(Stored dataset items)
────────────────

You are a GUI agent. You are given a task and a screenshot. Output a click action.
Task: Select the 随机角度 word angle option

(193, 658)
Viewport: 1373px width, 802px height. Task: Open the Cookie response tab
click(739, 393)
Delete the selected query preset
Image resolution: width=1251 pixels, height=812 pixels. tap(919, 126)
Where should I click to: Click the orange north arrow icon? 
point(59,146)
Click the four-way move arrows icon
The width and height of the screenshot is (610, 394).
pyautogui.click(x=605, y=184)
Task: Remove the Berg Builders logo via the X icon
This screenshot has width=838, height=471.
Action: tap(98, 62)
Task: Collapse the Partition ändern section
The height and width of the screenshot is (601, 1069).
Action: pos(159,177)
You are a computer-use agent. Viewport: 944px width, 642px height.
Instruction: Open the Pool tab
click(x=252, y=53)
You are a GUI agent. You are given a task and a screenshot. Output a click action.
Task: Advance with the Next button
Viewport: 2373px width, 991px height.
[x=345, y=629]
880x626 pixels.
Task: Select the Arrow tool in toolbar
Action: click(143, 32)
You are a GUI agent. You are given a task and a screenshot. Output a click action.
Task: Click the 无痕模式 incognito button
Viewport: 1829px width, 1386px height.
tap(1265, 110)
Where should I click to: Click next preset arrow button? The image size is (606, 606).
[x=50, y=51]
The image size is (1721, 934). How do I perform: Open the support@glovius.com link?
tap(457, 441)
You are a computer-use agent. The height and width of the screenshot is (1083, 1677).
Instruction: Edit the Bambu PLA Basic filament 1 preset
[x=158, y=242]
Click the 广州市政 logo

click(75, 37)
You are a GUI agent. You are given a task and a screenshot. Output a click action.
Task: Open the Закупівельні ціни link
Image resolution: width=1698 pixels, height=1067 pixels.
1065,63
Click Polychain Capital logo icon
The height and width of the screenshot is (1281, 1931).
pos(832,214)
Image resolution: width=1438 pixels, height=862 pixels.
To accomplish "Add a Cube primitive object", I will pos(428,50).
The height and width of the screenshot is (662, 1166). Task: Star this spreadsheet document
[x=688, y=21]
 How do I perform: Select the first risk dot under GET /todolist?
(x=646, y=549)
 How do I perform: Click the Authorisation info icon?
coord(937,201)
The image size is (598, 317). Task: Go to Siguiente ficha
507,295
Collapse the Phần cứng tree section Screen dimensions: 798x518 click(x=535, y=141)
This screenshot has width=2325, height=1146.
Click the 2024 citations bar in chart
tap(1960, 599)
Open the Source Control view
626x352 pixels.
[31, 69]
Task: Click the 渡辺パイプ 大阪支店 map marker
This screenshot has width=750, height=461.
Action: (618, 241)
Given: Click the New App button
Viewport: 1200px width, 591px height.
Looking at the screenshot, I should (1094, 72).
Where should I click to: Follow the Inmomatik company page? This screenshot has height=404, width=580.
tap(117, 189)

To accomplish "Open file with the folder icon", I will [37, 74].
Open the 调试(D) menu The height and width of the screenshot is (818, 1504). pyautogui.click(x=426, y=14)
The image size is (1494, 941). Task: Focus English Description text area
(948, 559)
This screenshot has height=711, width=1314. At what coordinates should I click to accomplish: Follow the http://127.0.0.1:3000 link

────────────────

◆ **Exercise prompt**:
Every line of the data above that includes "with" should be listed.

◆ **Exercise solution**:
Task: Advance with the Next button
To accomplish "Open file with the folder icon", I will [37, 74].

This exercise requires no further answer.